A avaliação da economia aparece como um dos principais dados do levantamento da Quaest: 49% dos entrevistados disseram que a situação piorou nos últimos 12 meses. Para 29%, ela permaneceu igual, enquanto 19% perceberam melhora.
Na simulação de primeiro turno para a Presidência da República, Luiz Inácio Lula da Silva registra 36% das intenções de voto. O senador Flávio Bolsonaro aparece com 29%, e o escritor Augusto Cury, com 8%. A distância entre Lula e Flávio Bolsonaro é de sete pontos porcentuais e permanece nesse patamar em relação à semana anterior.
Cenários e demais candidatos
A inclusão do empresário Pablo Marçal, atualmente inelegível, não altera os percentuais dos principais nomes: Lula continua com 36%, Flávio Bolsonaro com 29% e Augusto Cury com 8%.
Renan Santos, do Missão, e Ronaldo Caiado, ex-governador de Goiás, aparecem empatados numericamente na quarta posição, com 3% cada. Romeu Zema, ex-governador de Minas Gerais, marca 2%, e Samara Martins, da UP, tem 1%.

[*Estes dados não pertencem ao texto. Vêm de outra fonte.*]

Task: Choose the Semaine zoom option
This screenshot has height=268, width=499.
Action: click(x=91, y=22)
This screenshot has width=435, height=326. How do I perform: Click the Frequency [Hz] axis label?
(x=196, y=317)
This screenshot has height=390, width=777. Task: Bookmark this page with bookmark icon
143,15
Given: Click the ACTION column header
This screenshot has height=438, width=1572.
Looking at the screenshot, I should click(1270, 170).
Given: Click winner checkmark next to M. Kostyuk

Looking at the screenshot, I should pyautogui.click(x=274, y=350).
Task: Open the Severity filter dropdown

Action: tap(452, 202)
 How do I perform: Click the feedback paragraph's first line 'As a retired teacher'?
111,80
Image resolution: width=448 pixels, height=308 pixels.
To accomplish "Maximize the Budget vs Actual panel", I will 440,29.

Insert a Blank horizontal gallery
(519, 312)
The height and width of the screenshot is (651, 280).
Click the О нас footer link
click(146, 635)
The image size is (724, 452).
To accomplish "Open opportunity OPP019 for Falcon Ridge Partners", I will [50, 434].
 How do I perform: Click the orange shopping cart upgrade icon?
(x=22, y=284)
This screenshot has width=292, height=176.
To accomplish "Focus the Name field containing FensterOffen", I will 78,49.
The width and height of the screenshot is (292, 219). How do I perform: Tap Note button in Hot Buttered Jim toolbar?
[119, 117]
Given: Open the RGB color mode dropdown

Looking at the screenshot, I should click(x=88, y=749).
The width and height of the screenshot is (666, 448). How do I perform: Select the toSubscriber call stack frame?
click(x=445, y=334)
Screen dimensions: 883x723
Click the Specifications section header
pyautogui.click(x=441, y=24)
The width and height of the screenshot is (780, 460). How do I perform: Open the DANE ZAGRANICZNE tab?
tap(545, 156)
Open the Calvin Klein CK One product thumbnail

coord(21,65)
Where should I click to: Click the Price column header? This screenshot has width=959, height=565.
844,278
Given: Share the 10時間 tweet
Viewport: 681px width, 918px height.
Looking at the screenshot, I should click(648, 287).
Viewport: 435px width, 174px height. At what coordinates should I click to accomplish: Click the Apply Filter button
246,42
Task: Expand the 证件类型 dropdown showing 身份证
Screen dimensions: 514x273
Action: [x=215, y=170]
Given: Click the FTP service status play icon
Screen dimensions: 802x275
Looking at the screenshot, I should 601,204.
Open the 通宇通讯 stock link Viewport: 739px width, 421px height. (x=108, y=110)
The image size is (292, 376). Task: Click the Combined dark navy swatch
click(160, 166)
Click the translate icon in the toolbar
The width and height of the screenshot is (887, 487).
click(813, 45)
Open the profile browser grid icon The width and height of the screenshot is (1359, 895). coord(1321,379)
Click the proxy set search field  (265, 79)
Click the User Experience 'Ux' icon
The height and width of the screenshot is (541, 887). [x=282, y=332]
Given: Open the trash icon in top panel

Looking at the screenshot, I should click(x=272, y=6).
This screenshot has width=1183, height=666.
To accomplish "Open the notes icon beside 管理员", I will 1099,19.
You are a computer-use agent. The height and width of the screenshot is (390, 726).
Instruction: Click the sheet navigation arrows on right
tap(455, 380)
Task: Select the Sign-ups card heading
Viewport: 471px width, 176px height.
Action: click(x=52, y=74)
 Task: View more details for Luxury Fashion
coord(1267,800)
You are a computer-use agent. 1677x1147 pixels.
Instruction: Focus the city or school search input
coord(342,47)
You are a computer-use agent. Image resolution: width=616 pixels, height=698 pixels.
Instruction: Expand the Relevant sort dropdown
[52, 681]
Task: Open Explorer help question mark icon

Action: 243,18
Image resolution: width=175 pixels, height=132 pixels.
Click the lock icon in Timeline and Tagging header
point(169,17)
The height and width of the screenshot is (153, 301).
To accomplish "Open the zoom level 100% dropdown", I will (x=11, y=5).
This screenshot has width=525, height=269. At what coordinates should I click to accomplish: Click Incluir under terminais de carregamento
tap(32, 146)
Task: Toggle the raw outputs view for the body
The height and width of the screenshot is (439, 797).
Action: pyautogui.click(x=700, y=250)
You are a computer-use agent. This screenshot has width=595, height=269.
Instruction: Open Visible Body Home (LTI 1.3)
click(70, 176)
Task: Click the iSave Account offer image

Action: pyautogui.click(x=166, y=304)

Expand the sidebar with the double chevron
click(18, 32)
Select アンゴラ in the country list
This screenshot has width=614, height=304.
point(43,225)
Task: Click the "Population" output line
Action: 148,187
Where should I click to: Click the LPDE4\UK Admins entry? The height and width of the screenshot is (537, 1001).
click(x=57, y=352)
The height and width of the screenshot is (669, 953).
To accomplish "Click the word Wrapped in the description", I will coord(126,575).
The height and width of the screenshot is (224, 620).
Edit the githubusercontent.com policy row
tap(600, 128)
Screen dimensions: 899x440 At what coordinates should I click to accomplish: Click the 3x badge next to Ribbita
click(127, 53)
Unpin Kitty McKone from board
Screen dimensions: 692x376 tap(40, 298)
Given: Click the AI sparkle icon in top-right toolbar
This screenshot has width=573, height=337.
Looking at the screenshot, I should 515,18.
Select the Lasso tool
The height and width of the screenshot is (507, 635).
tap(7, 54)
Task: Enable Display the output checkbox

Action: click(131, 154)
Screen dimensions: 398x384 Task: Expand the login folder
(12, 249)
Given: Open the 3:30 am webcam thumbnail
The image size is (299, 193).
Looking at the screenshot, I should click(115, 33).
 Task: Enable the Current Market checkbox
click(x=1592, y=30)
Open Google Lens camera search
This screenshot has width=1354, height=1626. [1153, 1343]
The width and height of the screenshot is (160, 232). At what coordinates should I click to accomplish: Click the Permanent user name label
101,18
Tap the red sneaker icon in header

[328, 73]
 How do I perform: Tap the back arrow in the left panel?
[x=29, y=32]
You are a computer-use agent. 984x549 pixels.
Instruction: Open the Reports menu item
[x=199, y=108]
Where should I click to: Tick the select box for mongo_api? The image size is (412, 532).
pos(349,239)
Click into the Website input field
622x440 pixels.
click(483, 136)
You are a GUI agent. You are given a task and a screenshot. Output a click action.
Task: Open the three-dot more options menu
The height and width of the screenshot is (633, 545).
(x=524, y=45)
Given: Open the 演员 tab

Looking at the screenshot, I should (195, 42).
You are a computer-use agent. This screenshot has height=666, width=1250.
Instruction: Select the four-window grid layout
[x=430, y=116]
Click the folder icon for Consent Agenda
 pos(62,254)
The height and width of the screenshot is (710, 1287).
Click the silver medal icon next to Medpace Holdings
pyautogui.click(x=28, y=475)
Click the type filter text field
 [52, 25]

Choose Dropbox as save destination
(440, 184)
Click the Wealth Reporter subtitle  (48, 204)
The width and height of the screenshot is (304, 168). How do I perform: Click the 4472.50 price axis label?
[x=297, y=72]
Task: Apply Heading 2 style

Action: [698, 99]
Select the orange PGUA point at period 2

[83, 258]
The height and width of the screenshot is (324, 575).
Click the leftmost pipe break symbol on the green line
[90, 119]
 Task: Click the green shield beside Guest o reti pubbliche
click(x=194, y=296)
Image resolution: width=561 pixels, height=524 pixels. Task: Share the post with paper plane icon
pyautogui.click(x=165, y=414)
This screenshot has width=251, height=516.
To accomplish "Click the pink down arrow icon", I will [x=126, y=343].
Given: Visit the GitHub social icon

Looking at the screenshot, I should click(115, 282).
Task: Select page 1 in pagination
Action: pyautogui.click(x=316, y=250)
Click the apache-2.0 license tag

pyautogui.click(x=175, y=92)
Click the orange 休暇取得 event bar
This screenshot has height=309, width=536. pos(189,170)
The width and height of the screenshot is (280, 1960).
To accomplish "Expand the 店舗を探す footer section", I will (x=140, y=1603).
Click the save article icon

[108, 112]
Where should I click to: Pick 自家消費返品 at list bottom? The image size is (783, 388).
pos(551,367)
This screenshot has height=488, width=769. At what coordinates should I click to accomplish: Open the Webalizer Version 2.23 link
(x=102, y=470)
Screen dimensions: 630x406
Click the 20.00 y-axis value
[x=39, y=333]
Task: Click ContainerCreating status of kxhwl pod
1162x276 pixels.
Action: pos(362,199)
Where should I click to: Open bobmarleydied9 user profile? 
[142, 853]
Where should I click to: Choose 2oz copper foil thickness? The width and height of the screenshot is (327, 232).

Rui Costa Pimenta, do PCO, Wilson Grassi, do Democrata, Clariana Barão, do DC, e Hertz Dias, do PSTU, não pontuaram. Os indecisos correspondem a 10% da amostra. Brancos, nulos ou eleitores que não escolheriam nenhum nome somam 8%.
Metodologia
A pesquisa foi realizada entre 3 e 6 de setembro, com 2.004 pessoas. A margem de erro é de dois pontos porcentuais, para mais ou para menos, e o nível de confiança é de 95%. O registro no Tribunal Superior Eleitoral é BR-01720/2026.
O estudo anterior da Quaest foi divulgado no dia 2, após entrevistas feitas entre 30 de agosto e 1.º de setembro. O levantamento anterior captou parcialmente os efeitos das revelações envolvendo trocas de mensagens entre Alexandre de Moraes, ministro do Supremo Tribunal Federal, e Daniel Vorcaro, ex-controlador do Banco Master. Depois, André Mendonça retirou o sigilo do caso.